PROBLEM REQUIREMENTS:
Every record below needs to be written out exactly, apart from the pictures.

━━ DATA SUPPLIED

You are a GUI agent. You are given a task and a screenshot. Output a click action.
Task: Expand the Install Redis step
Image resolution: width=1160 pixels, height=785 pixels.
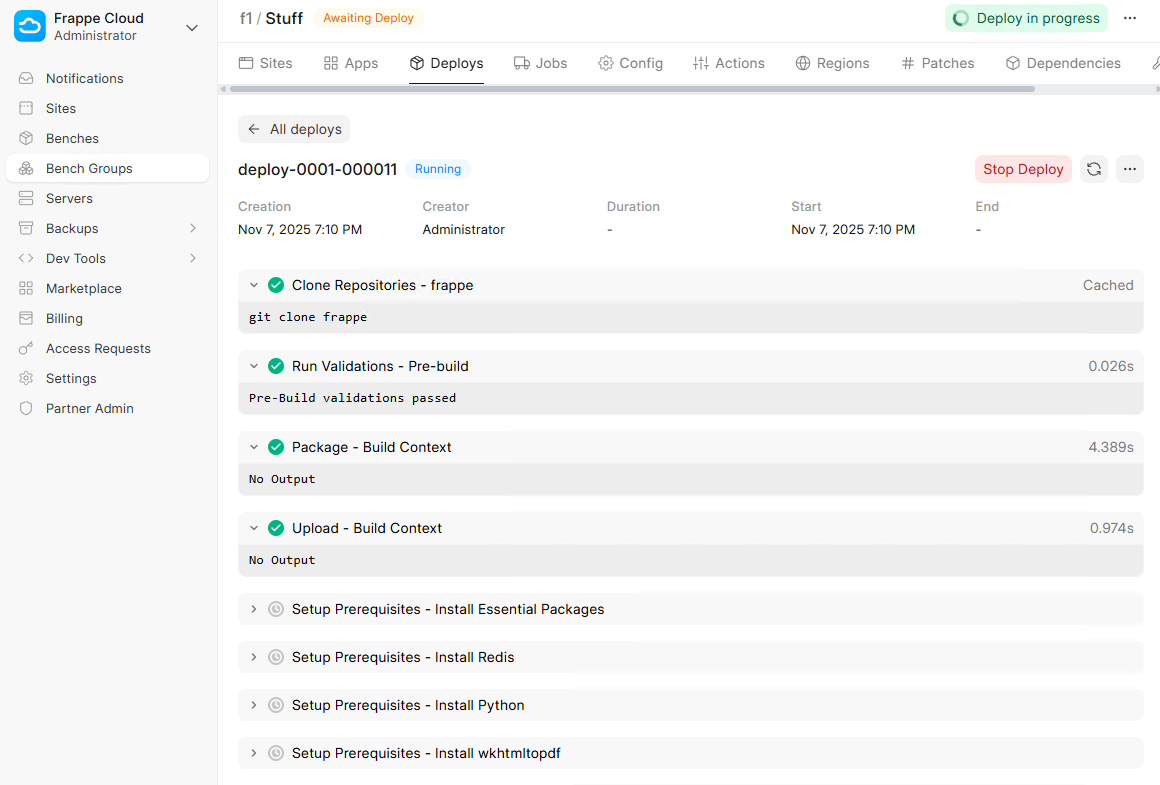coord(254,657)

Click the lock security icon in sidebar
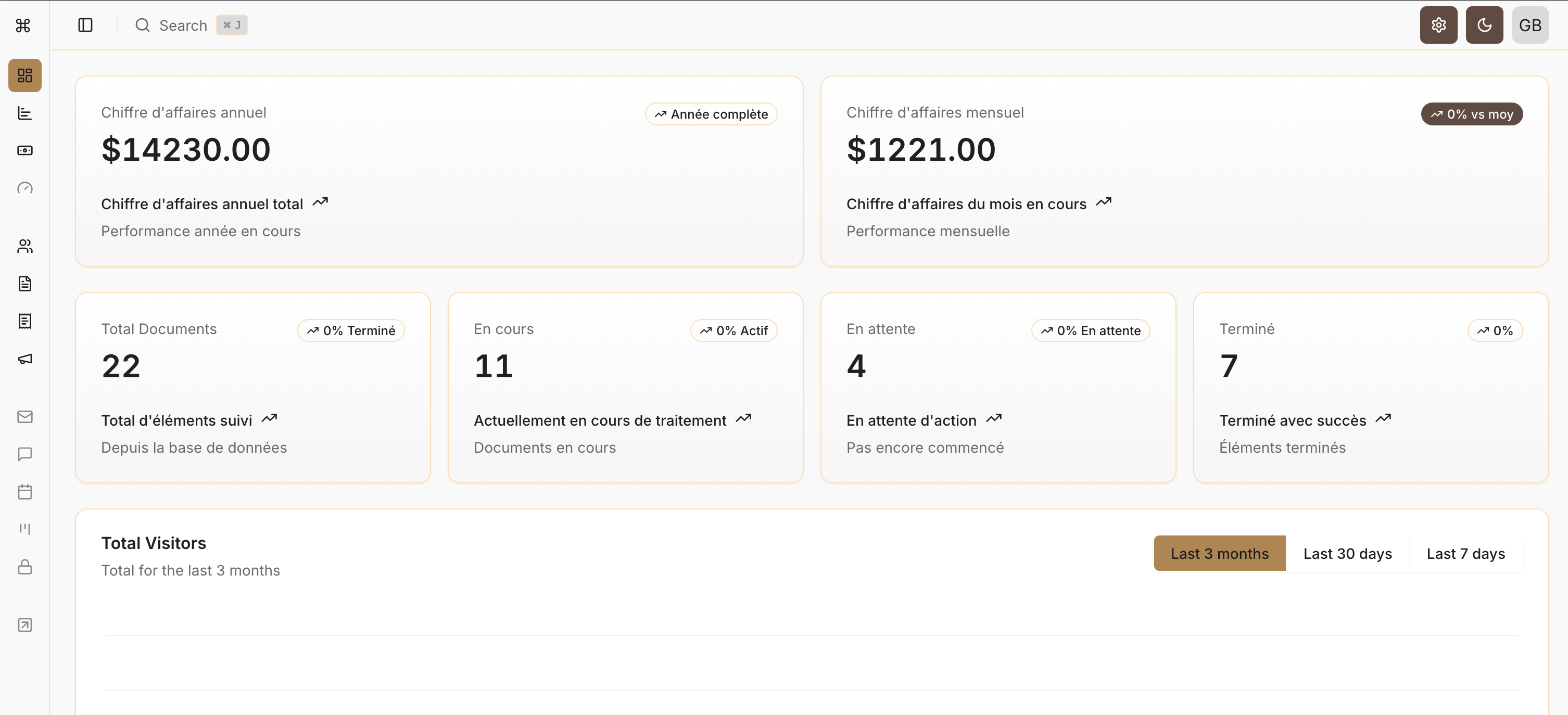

━━━━

RESPONSE:
You are a GUI agent. You are given a task and a screenshot. Output a click action.
Task: Expand the Install Redis step
Image resolution: width=1160 pixels, height=785 pixels.
coord(254,657)

Click the lock security icon in sidebar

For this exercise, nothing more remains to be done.